- **EXERCISE PASSAGE**
+ + +

Ahead of the announcement due at 1:00 pm (1100 GMT), betting sites like Ladbrokes and Betsson have French Guadeloupean author Maryse Conde, Canadian and Russian novelists Margaret Atwood and Lyudmila Ulitskaya, as well as Japanese writer Haruki Murakami, as the names to beat.
Speculation in Stockholm's literary circles meanwhile covers a long list of names, including Caribbean-American author Jamaica Kincaid, Canadian poet Anne Carson, Kenyan writer Ngugi wa Thiong'o, and Hungary's Peter Nadas and Laszlo Krasznahorkai.
The Academy has a history of throwing curve balls with its picks — as in 2016 when it honoured US rock legend Bob Dylan. Last year's choice of Austrian novelist Peter Handke also unleashed a flood of criticism, leaving many wondering how it could award a writer known for supporting Serbian leader Slobodan Milosevic in the Balkan wars and playing down his army's atrocities.
That pick was made even more puzzling by the fact that the literary institution was expected to avoid ruffling any feathers, as it recovered from a devastating, drawn-out scandal after the husband of one of its members was jailed for rape.

+ + +

- **THE DATA**
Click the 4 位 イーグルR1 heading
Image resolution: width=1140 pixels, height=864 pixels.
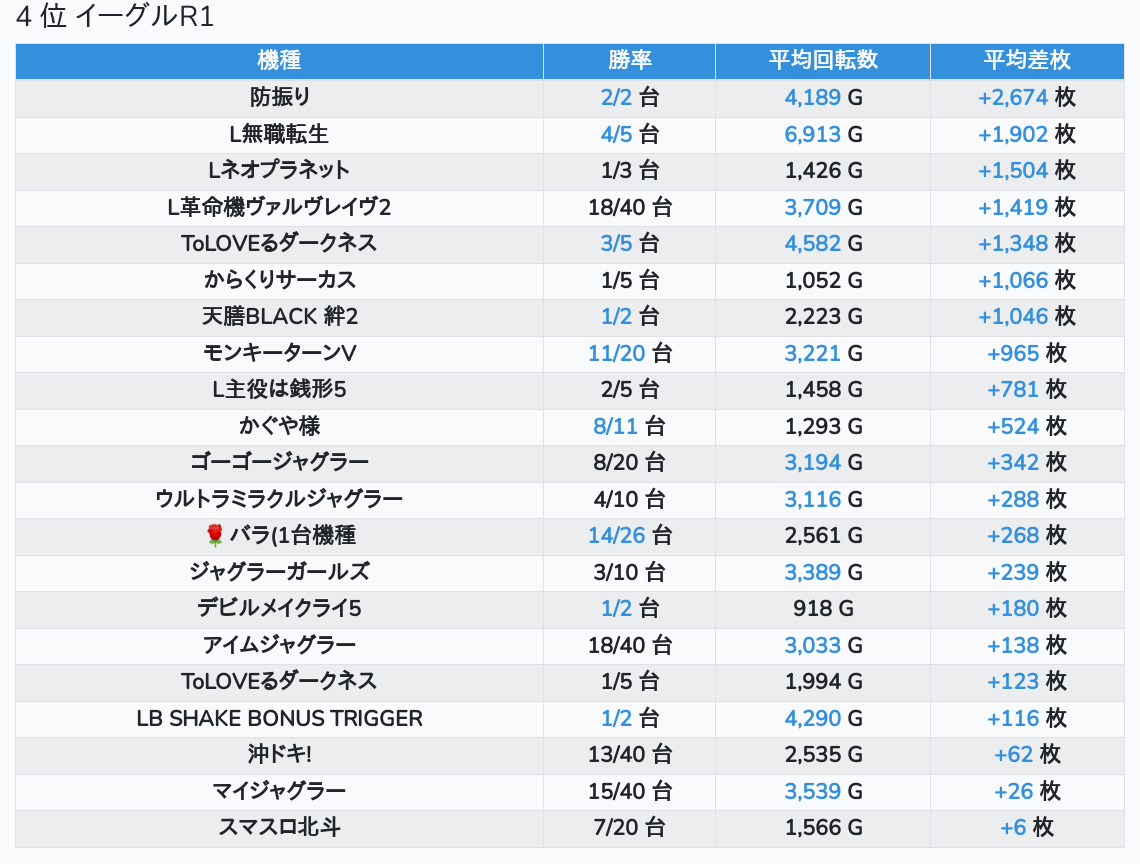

+ + +

- **WHAT THE TASK ASKS**
Reproduce the literary prize passage above word for word, beginning at the words "Ahead of the" and stopping after "his army's atrocities.".

- **WORKED SOLUTION**
Ahead of the announcement due at 1:00 pm (1100 GMT), betting sites like Ladbrokes and Betsson have French Guadeloupean author Maryse Conde, Canadian and Russian novelists Margaret Atwood and Lyudmila Ulitskaya, as well as Japanese writer Haruki Murakami, as the names to beat.
Speculation in Stockholm's literary circles meanwhile covers a long list of names, including Caribbean-American author Jamaica Kincaid, Canadian poet Anne Carson, Kenyan writer Ngugi wa Thiong'o, and Hungary's Peter Nadas and Laszlo Krasznahorkai.
The Academy has a history of throwing curve balls with its picks — as in 2016 when it honoured US rock legend Bob Dylan. Last year's choice of Austrian novelist Peter Handke also unleashed a flood of criticism, leaving many wondering how it could award a writer known for supporting Serbian leader Slobodan Milosevic in the Balkan wars and playing down his army's atrocities.